İster İbrahimî gelenekten olsun ister Uzakdoğu dinlerinden ya da antik zaman inançlarından, bütün metafizik inanışlar îmana dayanır. Müminlerinin açısından bütün dinler önemli ve kutsaldır. İnanışları anlamaya çalışırken onlardan önceki inanç manzumeleriyle olan ilişkilerini abartmamak gerekir. Bütün dinlerin şu veya bu miktarda önceki dinlerle benzerlikleri mevcuttur. Metafizik saha bir tek dinin inhisarında olamaz. Sosyolojik bağlamda hiçbir din uydurma değildir. Vecd ve vecdin objektif görüntülere bürünmesi, yani namaz, oruç, semâ, semah, âyin, günah çıkarma dua gibi faaliyetlerle görünür hâle gelmesi dinin varlığı için şarttır. Bir metafizik hâl olan vecd bütün inanışların temelidir. Peygamber, nebi, velî, kam, dede, baba; her kimse bu sırlı başlangıçla metafizik dünyayı anlatmaya başlar.

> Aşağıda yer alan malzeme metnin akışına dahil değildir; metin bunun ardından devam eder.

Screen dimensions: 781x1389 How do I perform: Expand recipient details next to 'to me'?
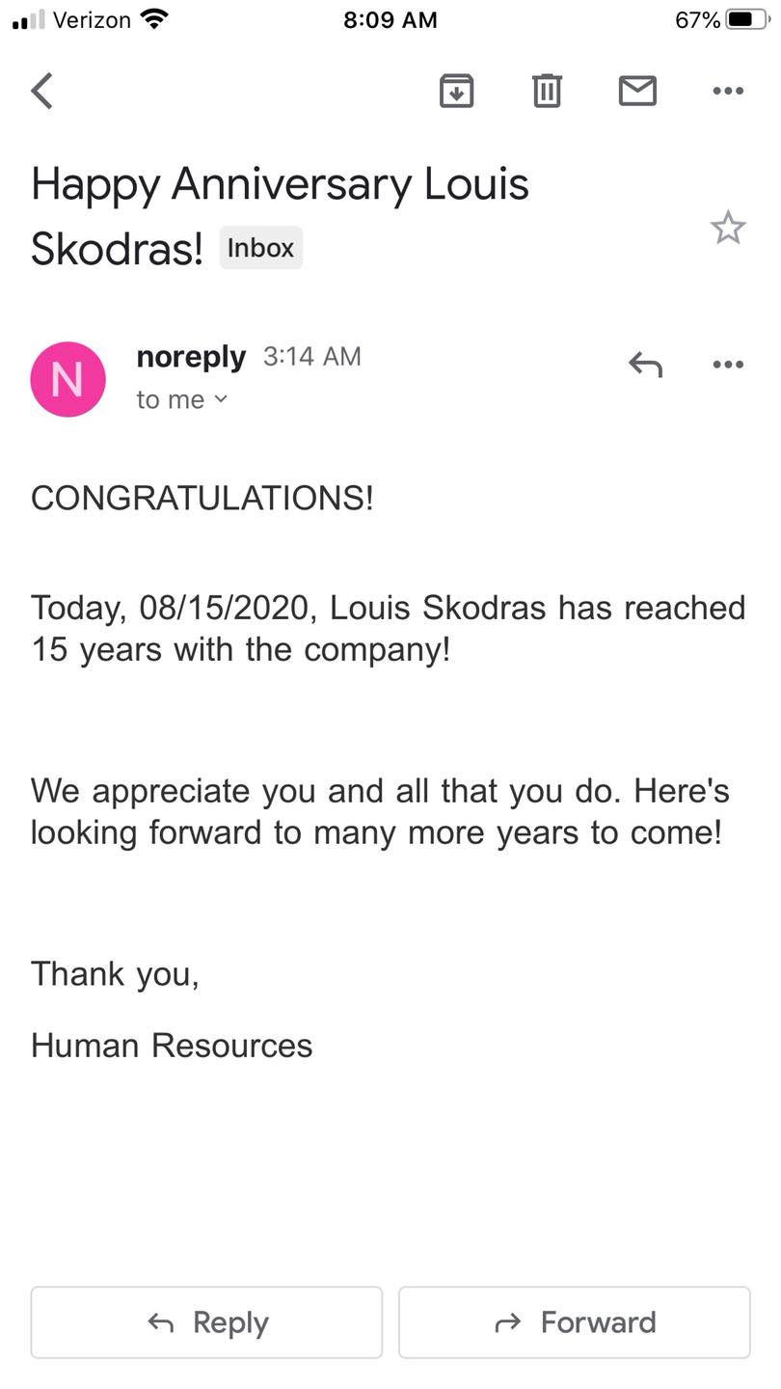click(x=221, y=398)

Biz din sosyologları ne vecdi yaşamış ne de mahiyetini tecrübe etmiş kişileriz. Vecdin gerçekleşişine inanmaktan ziyâde bu hâli anlamak suretiyle bilgiye dönüştürme peşindeyizdir. Bu bağlamda bütün kutsallar, tezahürleriyle iman sahasında bilgi alanına aktarılıp bilinebilir. Genelde tasavvuf, özelde çalışma alanım olan Bektaşîlik veya Alevî-Bektaşî geleneği de bu çerçevede incelenebilir, anlaşılabilir ve anlatılabilir. Hanefilik ne kadar mâkulsa/aklîyse, Mevlevîlik ya da Kızılbaşlık da o kadar mâkuldur. İnançların mensekleri/ritüelleri kendi bağlılarınca değerli ve önemlidir.

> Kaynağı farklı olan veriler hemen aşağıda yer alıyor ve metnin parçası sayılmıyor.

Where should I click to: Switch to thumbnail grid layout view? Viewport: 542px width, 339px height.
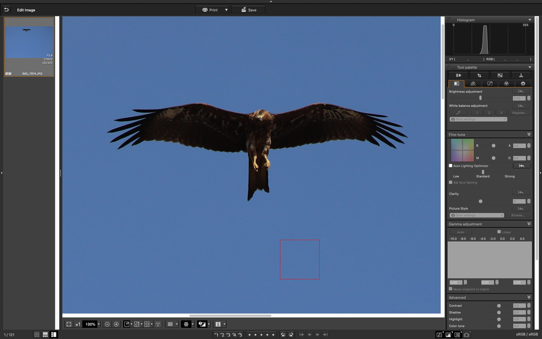tap(37, 335)
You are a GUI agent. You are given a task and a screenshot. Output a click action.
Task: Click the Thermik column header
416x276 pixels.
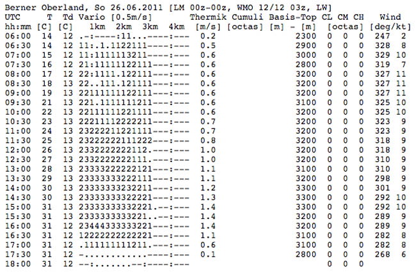point(208,17)
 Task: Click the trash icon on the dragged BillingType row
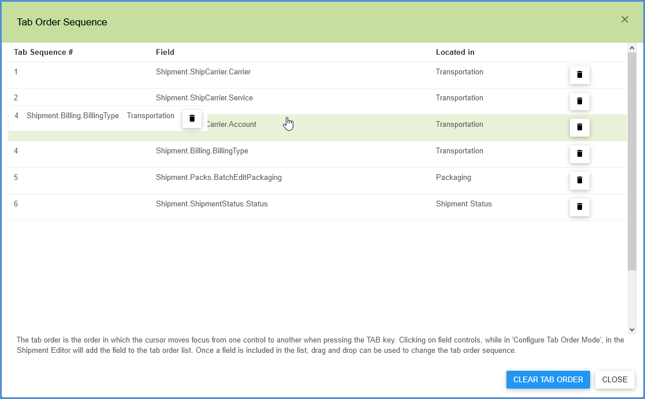click(x=192, y=119)
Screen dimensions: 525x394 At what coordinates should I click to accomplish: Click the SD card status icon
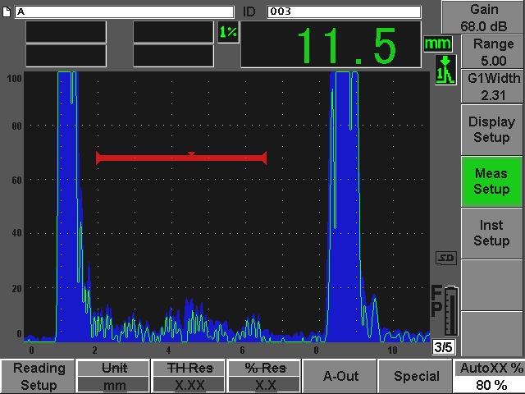(445, 258)
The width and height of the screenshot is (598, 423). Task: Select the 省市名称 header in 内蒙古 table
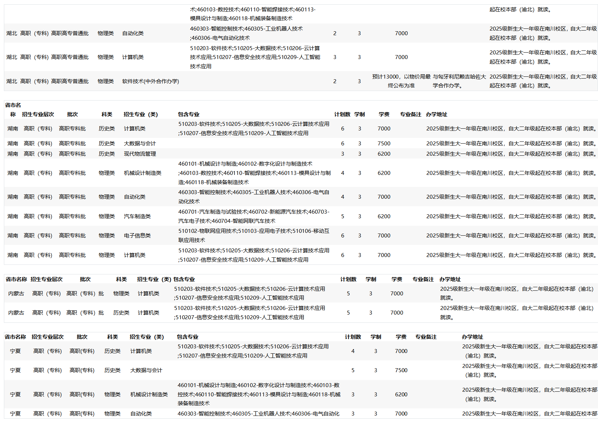pos(16,279)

Vecdin başlangıç safhasında yani trans öncesinde bir ayetin, bir şiirin, bir güzel manzaranın ve görüntünün olmasıyla şarabın olması arasında uyarıcılık bakımından fark yoktur. Günah ve sevap kavramları inançların kendi çevrelerince değerlidir. Bektaşi muhabbet sofrasındaki dem de bu şarap tanrısı Dionysos ya da İran geleneğindeki Cem/Cemşid‘in vecdi ya da en hafif nitelendirmeyle esrimeyi insanlığa hediye edişinin simgesidir. Bu sözü söylerken Bektaşiler, demi bu iki gelenekten aldılar demek istemiyorum. Sadece bu ritüeli anlayabilmek için iki kadîm başlatıcının hallerine gönderme yapıyor ve onlardan örnek veriyorum. Yalnız Bektaşî şirine değil diğer klasik Osmanlı şiirine baktığımızda bu izah tarzını derinliğine görebiliriz.

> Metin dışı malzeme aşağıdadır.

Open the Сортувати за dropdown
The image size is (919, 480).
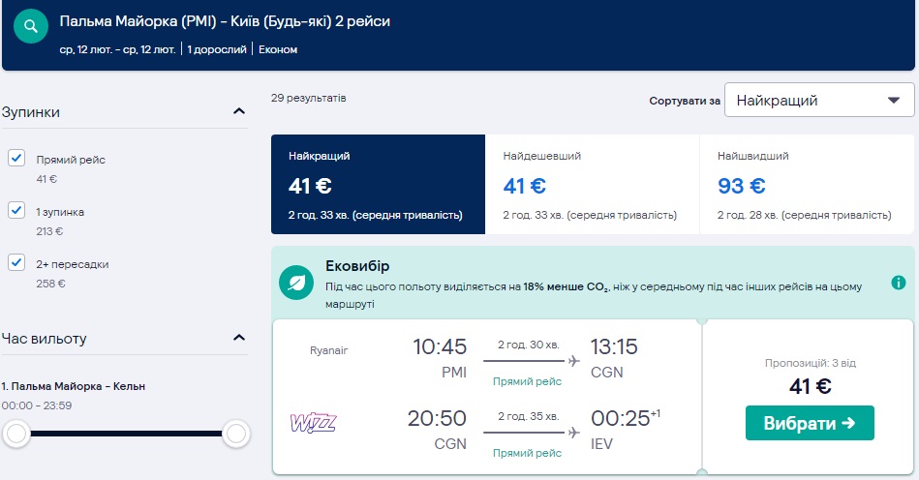click(818, 100)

Nâylar virür fenâ-yı bezm-i ‘âlemden haber
Câmdan sorsaŋ virür keyfiyet-i Cem’den haber
Bursalı Rahmi
Sadece bu şiir bile metafizik âlemle Cemşid arasındaki ilişkiyi anlatmaya yeter.
Kimi inançların uygulamalarında gülün, şiirin ya da sema’ın başlattığı vecdi değerli kabul etmek Bektaşî vecdinin sembolik başlangıcını değersiz kabul etmeyi beraberinde getirmemelidir.
Fıkhın helal-haram ya da günah sevap ikilemiyle metafizik kaynaklı inanç çevrelerine bakıldığında ya tamamını dışlama ya da çeşitli tevillerle bu yapıları “temize çıkarma!” yolu seçilmektedir. Bu şeklide bakıldığında en az şarap kadar fıkhın kabul edemediği bir anlayış olan vahdet-i vücudu da haram ya da günah dairesinde saymak gerekecektir. Fıkıh çok fazla zorlanarak bu yapıların itikatlarını meşru saymaktadır. Bunda biraz da mutasavvıf Nakşibendilerin fıkıhla iştigal etmelerinin ve fıkhın açıklarını bulabilmelerinin rolü vardır.
Sonuç olarak inançları insan aklıyla ele alarak yeniden anlamaya çalışmak bir zaruret biçiminde karşımıza çıkmaktadır. Metafiziği anlamanın temel basamaklarından biri de bu sır toplumları hâlinde görülen Bektaşilik veya Kızılbaşlığı anlayarak görünür hâle getirmektir. Bu görünür duruma getirme insanlara ifşa etmekten ziyâde kendimizin anlaması şeklinde olmalıdır. İnançlar inananlarının ifade ettiği sınırlar içerisinde değerlendirilmelidir. Hiçbir inanç başkalarının, özellikle de sevmeyenlerinin aktarmasıyla ele alınamaz.